Magnetic properties measurements
Magnetic susceptibility measurements have been carried out with a Quantum Design MPMS-XL7 SQUID magnetometer upon cooling from 300 to 2 K in variable applied fields. Ac susceptibility measurements have been performed at frequencies of between 1 and 1500 Hz with an oscillating field of 3.5 Oe and with variable dc applied field. Powder samples were embedded in eicosane to avoid any field induced crystal reorientation. Crystalline powders were fixed with eicosane, wrapped with film, and placed in the center of a straw. For the frozen solution sample 1s and 2s, a 125 mM pyridine solution of 1 and 2 were added into an NMR tube, which was sealed with paraffin, wrapped with Kapton tape, then the straw was put into magnetometer with the system temperature at 100 K in order to flash-freeze the solution. A diamagnetic correction has been calculated from Pascal constants and embedding eicosane has been applied to the observed magnetic susceptibility (see Supplementary Materials).
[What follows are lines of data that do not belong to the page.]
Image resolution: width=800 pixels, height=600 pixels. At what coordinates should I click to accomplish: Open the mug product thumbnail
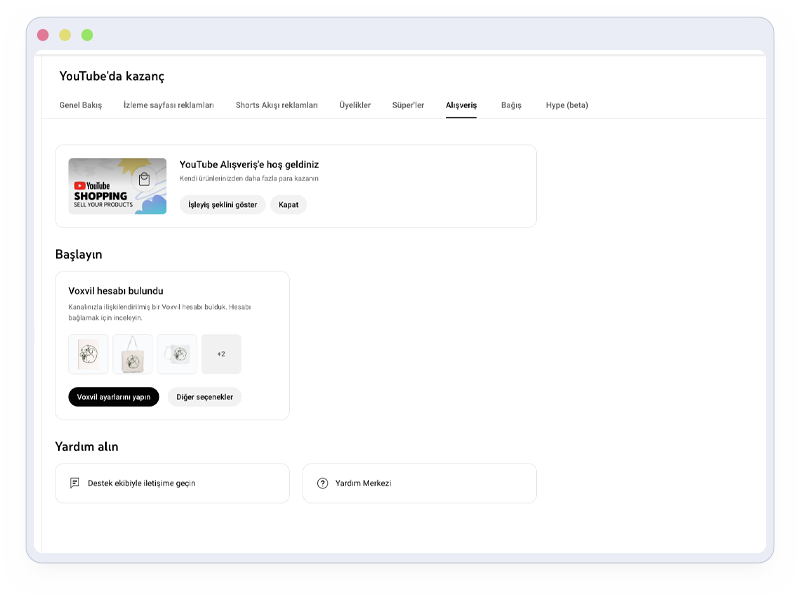(x=177, y=354)
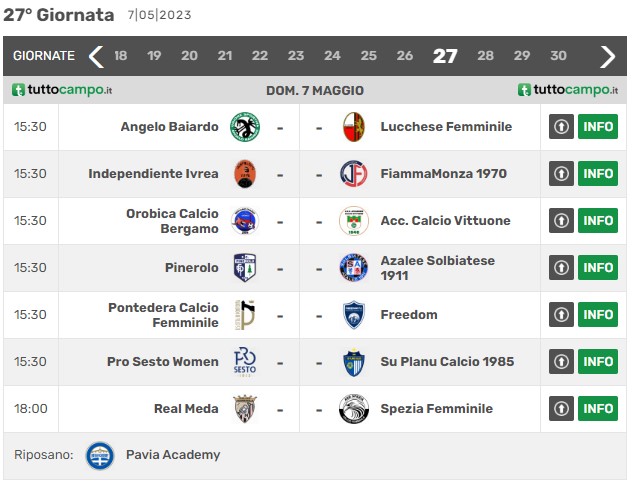
Task: Click the Pinerolo shield crest
Action: 245,268
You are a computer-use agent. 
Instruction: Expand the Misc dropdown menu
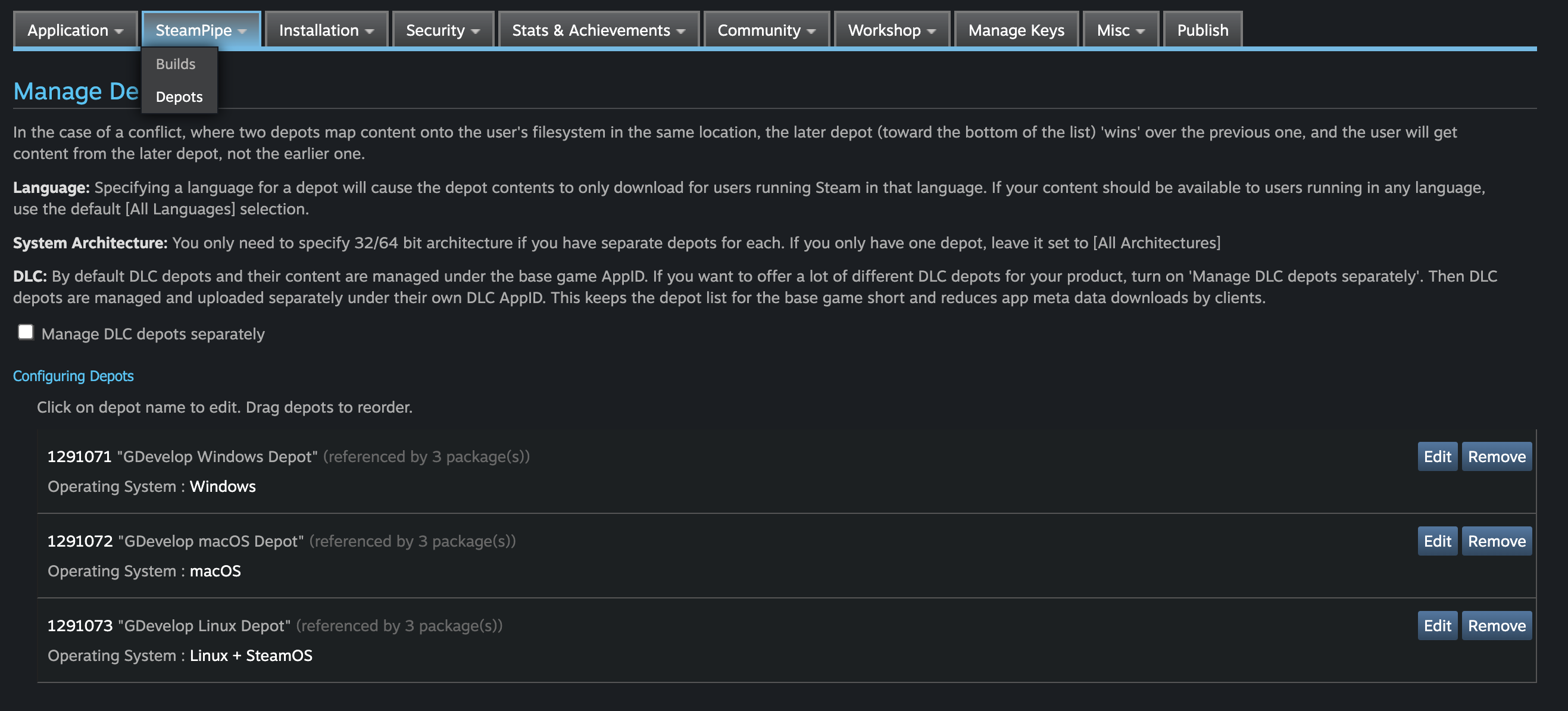(1120, 30)
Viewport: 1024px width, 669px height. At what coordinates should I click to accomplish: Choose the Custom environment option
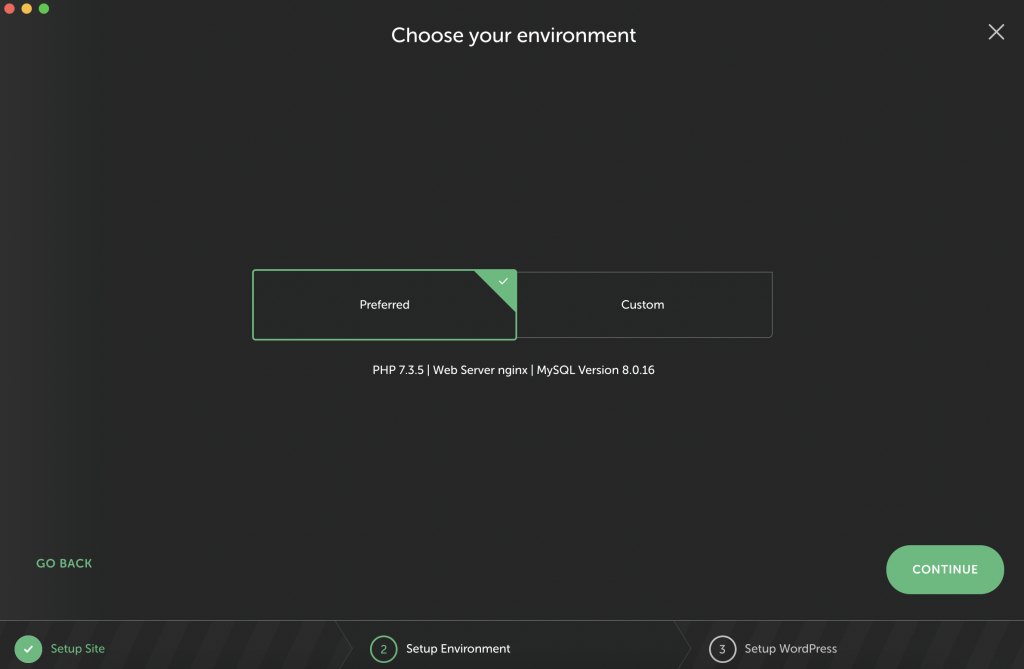point(643,305)
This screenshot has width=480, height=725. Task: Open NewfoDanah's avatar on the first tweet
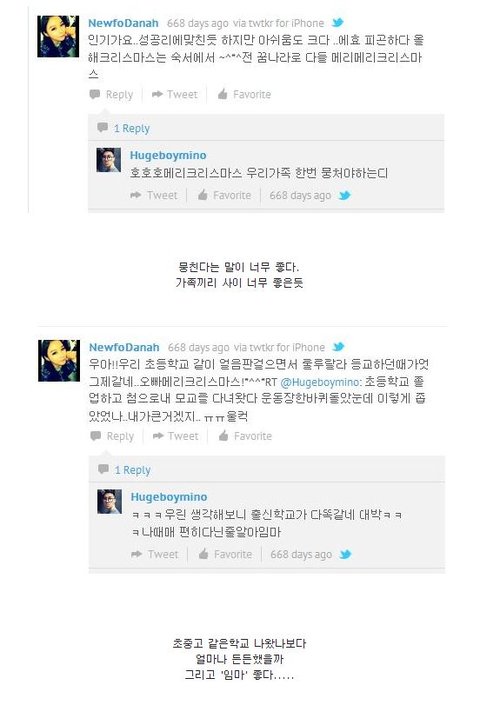58,37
Electronic structure calculations
Ab initio calculations at SA-CASSCF/RASSI level were performed on program MOLCAS 8.0 and the structure was originally taken from the X-Ray structure. The basis sets were chosen from the ANO-RCC library as have been used in many works. The Dy atom was treated with VTZP quality, then the related B, C and O atoms with VDZP quality and others with VDZ quality. The state-averaged CASSCF orbitals of the sextets, quartets and doublets were optimized with 21, 224 and 490 states, respectively, with the RASSCF module. 21, 128 and 130 sextets, quartets and doublets chosen to construct and diagonalize in spin-orbit (SO) coupling Hamiltonian with the RASSI module. These computed SO states were written into the SINGLE_ANISO program to compute the g-tensors, crystal field parameters and magnetic energy levels for the doublets of the ground J = 15/2 multiple of the 6H15/2 term for Dy(III). The two electron integrals were Cholesky decomposed with a threshold of 1 × 10− 8 to account for the accuracy (see Supplementary Materials).
DFT calculations
In order to compare the molecular vibrations of distinctive compounds, we used Gaussian 09D to optimize their geometry and calculate their vibration frequencies. The element of dysprosium was substituted to yttrium to avoid convergence problem owing to the similar radius of their trivalent ions. Meanwhile, the atomic mass of yttrium was set as 162.5 (the natural abundance-weighted mass of dysprosium) to acquire more accurate harmonic vibrational modes. The geometry we used are from X-ray single crystal structure. The PBE density functional together with Grimme’s D3 dispersion correction was employed in all calculations. We applied the cc-pVDZ basis set for carbon, hydrogen, oxygen, nitrogen and boron atoms, while for yttrium, the Stuttgart RSC 1997 effective core potential (ECP) was employed for its 28 core electrons and the rest of valence electrons were expressed using corresponding valence basis set (see Supplementary Materials).